> **Exercise details**
Carry on the essay about teenagers and the pull of popularity, picking up after its final sentence.

> **Excerpted text**

-.-.-

Saturday, September 08, 2007

Rethinking Popularity

Popularity: The Story of Natalie
Natalie had entered seventh grade eager to meet new people and make new friends. Her best friend Katie was in several of her classes and sat with her in the cafeteria. Natalie was energetic and outgoing, whereas Katie was more reserved and introspective. The two had been good friends since elementary school and spent many summers together swimming and riding bikes. From the beginning of the new school year, Natalie began noticing that certain groups of students seemed to be more respected and well liked than the rest. They were the popular crowd, attractive, athletic, and social. Perceiving that she was no more than a cipher in this populous middle school, Natalie began to feel a longing to be a part of the “in crowd.” She found herself wanting to dress like the popular kids, spending a great deal of her weekly allowance and her parent’s money at the trendy stores in the local mall.

As much as possible, she played the part. When the cool kids laughed, she laughed. When they were angry, she was angry. When they made fun of others, so did Natalie. One day, the popular students decided to poke fun at her friend Katie. In gym class, Teivel, one of the popular girls, taunted Katie about the way she wore her hair. A few others joined in the harassment, and soon a small group was laughing and pointing fingers at Katie. Natalie, who was standing nearby, had an important and defining choice to make. What price would she pay to be popular? On the outside of the circle were the popular girls whom she had been trying to impress for some time now; inside was her best friend, Katie, whom she had known since she was little. The temptation and pressure to take part in the tormenting and to identify with the popular crowd was growing by the minute. In the end, she gave in and pointed her finger at Katie in a mocking gesture, making fun of the friend who had been so loyal to her all of these years.
The Real Danger.
Why is yearning to be popular a bad thing? Adolescents want many different things, so why categorize the desire to be popular as a temptation? Look at the foundation of popularity. What is it? If you boil it down, popularity is almost completely based on the opinions of others. Certain people are popular or unpopular because of what other people believe about them. The teens that strive to be popular and to climb up the social ladder tend to base their sense of self-worth on the opinions of others. If the right people smile at them or talk to them, they have a great day. However, if this just doesn’t happen, for whatever reason, their day has been torpedoed.

-.-.-

> **Available data**
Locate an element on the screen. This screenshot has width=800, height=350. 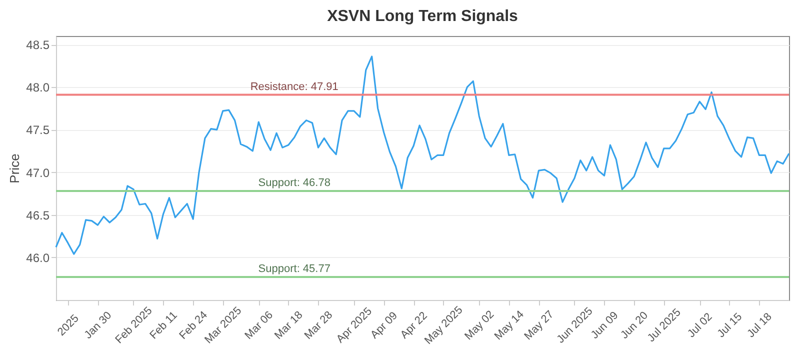
x-tick-label: Jul 15 is located at coordinates (730, 325).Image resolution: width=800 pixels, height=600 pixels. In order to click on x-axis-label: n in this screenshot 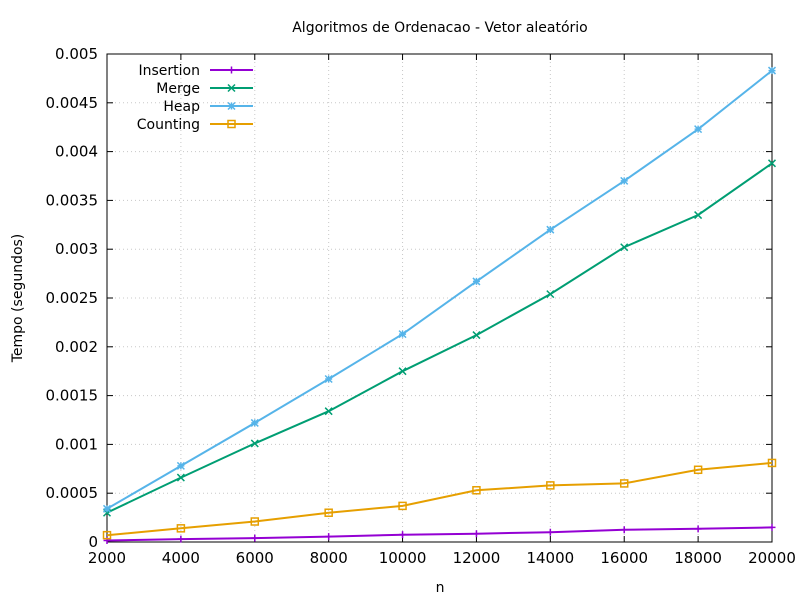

-.-.-

> **Response to this task**
A healthy young person is one who understands that happiness is a choice and that the opinions and attitudes of others should not determine what kind of day it will be. The quest for popularity is a siren song that will lead only to disappointment, negative feelings about oneself, and a self-image that is to a great extent based on the approval of others. It simply establishes an unhealthy pattern that can follow a person into adulthood.
The friendships of those who are tempted by popularity are often formed for the wrong reasons. True friendship is typically about common interests and a respect for one another. Social climbers develop friendships not out of respect for others or mutual interests but rather for what the other person can offer in the way of increased social status or prestige. Friendships such as these usually lack any real foundation and are quickly disposed of if one individual is no longer socially useful. Betrayal is not uncommon in social-ladder relationships, leading to a “soap opera” atmosphere among popular cliques. Seeking to form friendships in order to advance social standing is a dysfunctional model that can impair relationships throughout a lifetime.
Young people who are lured by social advancement usually have little or no sense of self. They have spent so much time and energy trying to be what they think other people want them to be that they have absolutely no idea who they really are. The things that are held up as important to the popular crowd subjugate outside interests and passions. This can lead to an adulthood of striving to be what a person perceives others want them to be. These are the bones upon which the Siren of popularity perches.
The Real Desire.
When a student is tempted by popularity, what is being revealed about the heart’s deep longings? The secret to unveiling the real desire is to examine the impostor, the siren song. Why is it so seductive? What does it claim to offer the young person who is chasing after it?
Popularity offers the illusion of belonging to a group. There is always a popular clique or social group in a school, youth group, club, or sports team. And unfortunately, the adult world is not much different. Human beings want to know that they belong to something, that they are a part of a greater whole. This is the good thing that the heart of the adolescent deeply craves.
We were made to live in community with one another. Popularity seems to offer water for this thirst, but the reality is much different.
Popularity grants friendship, although the friendship—if that is what it can truly be called—is tenuous at best. It is usually based on what the other person can do for you and what you can do for them, not simply enjoying one another’s company. The desire to have friends is very real and good. The friendship developed by social climbers, though, is a deceptive alternative. These “friendships” lack key ingredients—mainly trust, respect, and the authentic joy of being in the other’s presence.
The Siren of popularity also professes to provide an identity. This identity, though, has as its foundation the shifting opinions of others in the group. If the rest of the popular group considers you to be popular, then you are allowed to maintain that identity. If your musical tastes, style, or relational choices begin to differ from the group, however, your identity is jeopardized. Basing one’s sense of identity on the likes and dislikes of others is a dangerous route to travel. The rocks of the Sirens’ islet are not far off. The desire to understand your place in the world is noble and universal. Who am I? Where do I fit into the big story? What is done with that desire in youth can establish patterns that last throughout a lifetime.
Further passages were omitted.